Ptma | -0.372928 | 2.138593e-86 | 3.888351e-84 | -0.405991 | -0.338891 |

2000 rows × 5 columns

We can look at some of the identified genes:

```
[25]:
```

```
g.plot_lineage_drivers("Alpha", n_genes=5)
```

To find genes wich may be involved in fate choice early on, we could restrict the correlation to a subset of our clusters using the `cluster_key`

and `clusters`

parameters.

To demonstrate yet another plotting function, we show how to visualize the distribution over fate choices using violin plots below:

```
[26]:
```

```
cr.pl.cluster_fates(adata, cluster_key='clusters', mode='violin')
```

We can see from this plot that at E15.5 in endocrine development, predominantly Beta cell are being produced. We can also see a bimodality in the Alpha cluster, which suggests that within that cluster, there is a subpopulation of cells which isn’t yet commited.

## Concluding remarks¶

**initial states**: to compute initial states, simply repeat the above analysis passing`backward=True`

to the kernel object when initializing it.
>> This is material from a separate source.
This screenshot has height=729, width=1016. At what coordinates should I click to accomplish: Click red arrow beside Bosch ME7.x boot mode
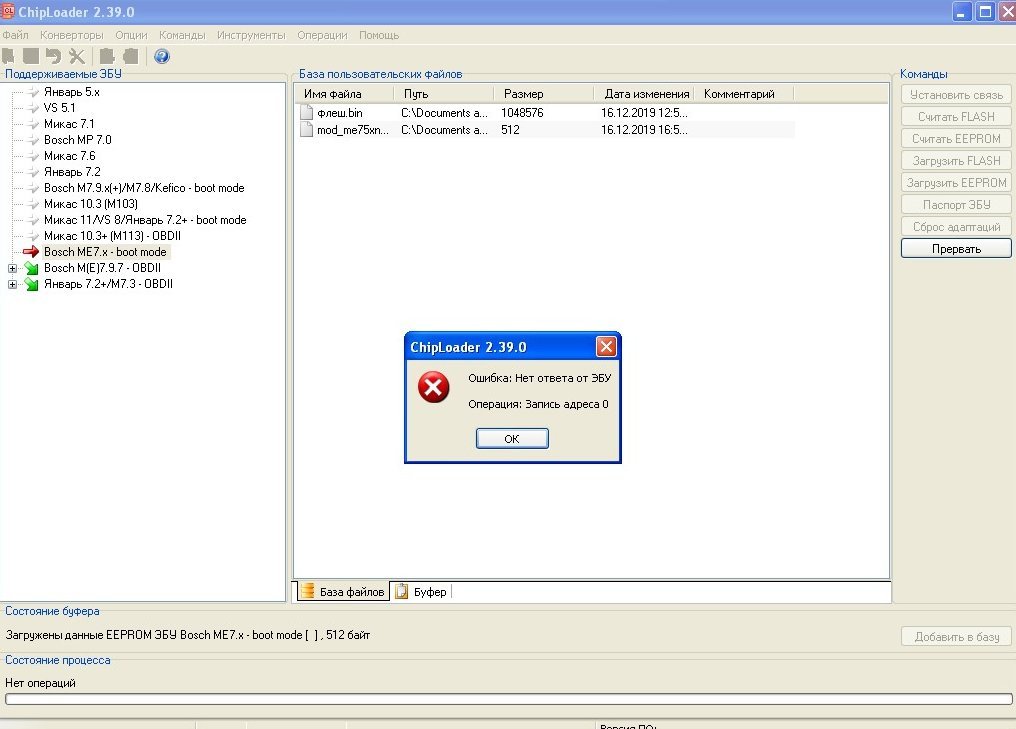pyautogui.click(x=30, y=252)
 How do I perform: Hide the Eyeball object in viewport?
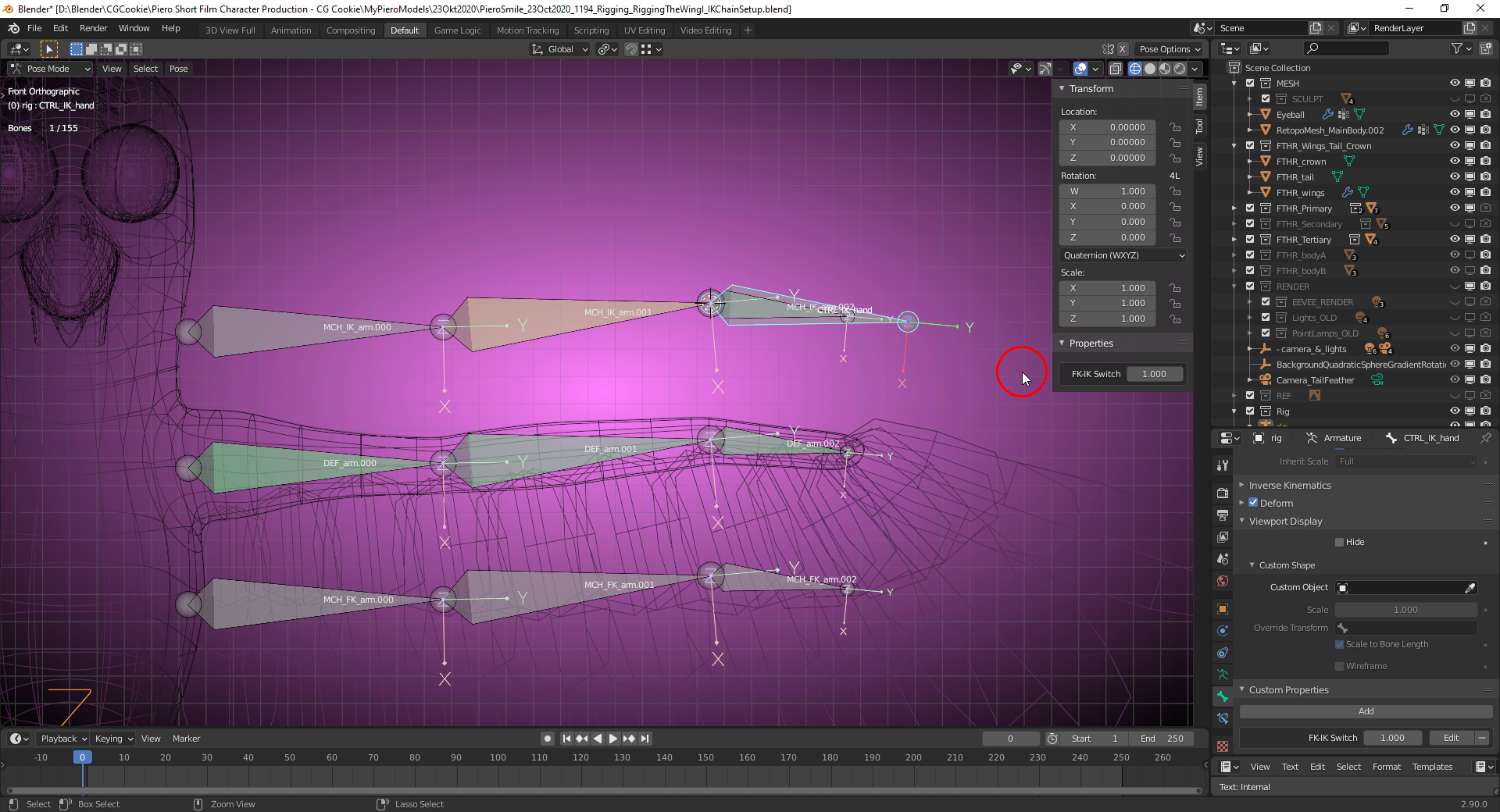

The estimator object can be initialized as above with no changes needed.**Palantir kernel**: we could repeat the same analysis using the`PalantirKernel`

we initialized by simply passing it to the`GPCCA`

object as`g = cr.tl.estimators.GPCCA(pk)`

. CellRank is build in a modular fashion - you can combine any`kernel`

with any`estimator`

.**CFLARE estimator**: you can initialize a`CFLARE`

object via`c = cr.tl.estimators.CFLARE(kenel)`

. Most methods will have the same name, the two big differences are that CFLARE works with the eigendecomposition rather than the Schur decomposition and the way in which invariant subspaces are used to compute macrostates.